Gaza’s ruined airport and unbuilt seaport fuel dreams of independence

The wreckage of Gaza’s former international airport in the southern city of Rafah, opened with fanfare in 1998 by Bill Clinton, then bombed by Israel a few years later. Photograph: Thomas Coex/AFP/Getty Images

Routes to connect Gaza with the world would transform the territory’s economy – and are a sticking point in peace talks

It was a powerful symbol of the Palestinian state that never was: Gaza international airport, opened in December 1998 with fanfare and red carpet by then US president Bill Clinton, and seen as a gateway to both the world and a better future.

Within a few years, as the second Palestinian intifada, or uprising, took hold, Israel bombed first the control tower, then the runway, and finally the elegant Moroccan-designed terminal. Gaza’s airport is now a ruin in the desert, with a few squawking chickens pecking in the sand. The only sign of air traffic is the constant hum of overhead drones and the occasional roar of F16 fighter planes.

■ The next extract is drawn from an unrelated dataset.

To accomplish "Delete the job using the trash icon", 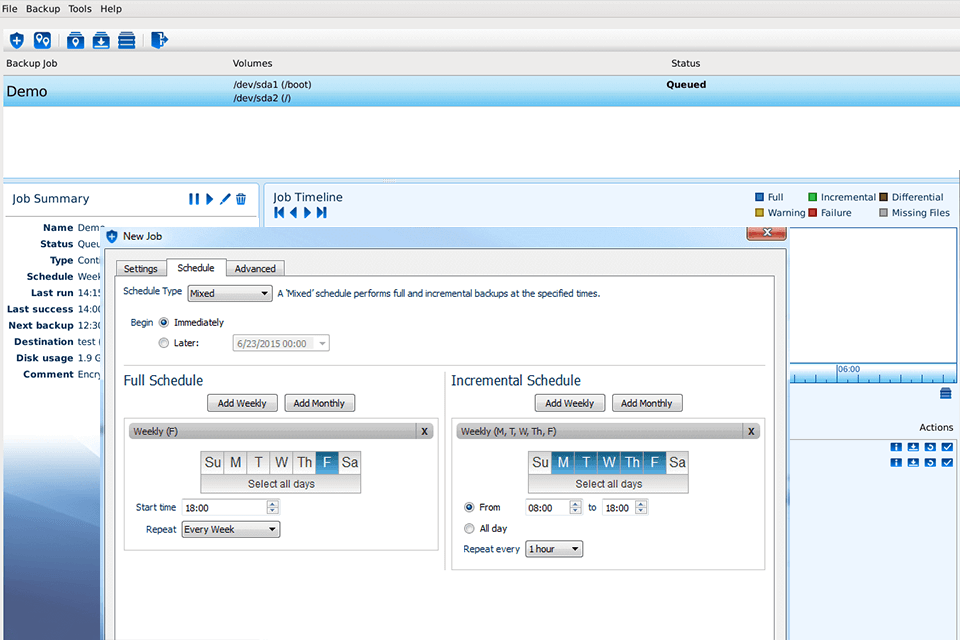I will click(x=241, y=199).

But in recent days, the airport – along with a seaport, never built despite 20 years of planning – has become a crucial sticking point in fraught negotiations between Israel and the Palestinians to agree terms on which to end this summer’s brutal war. Hamas demands both ports as entry and exit points for people and goods; Israel’s refusal is based on fears that traffic will include smuggled arms.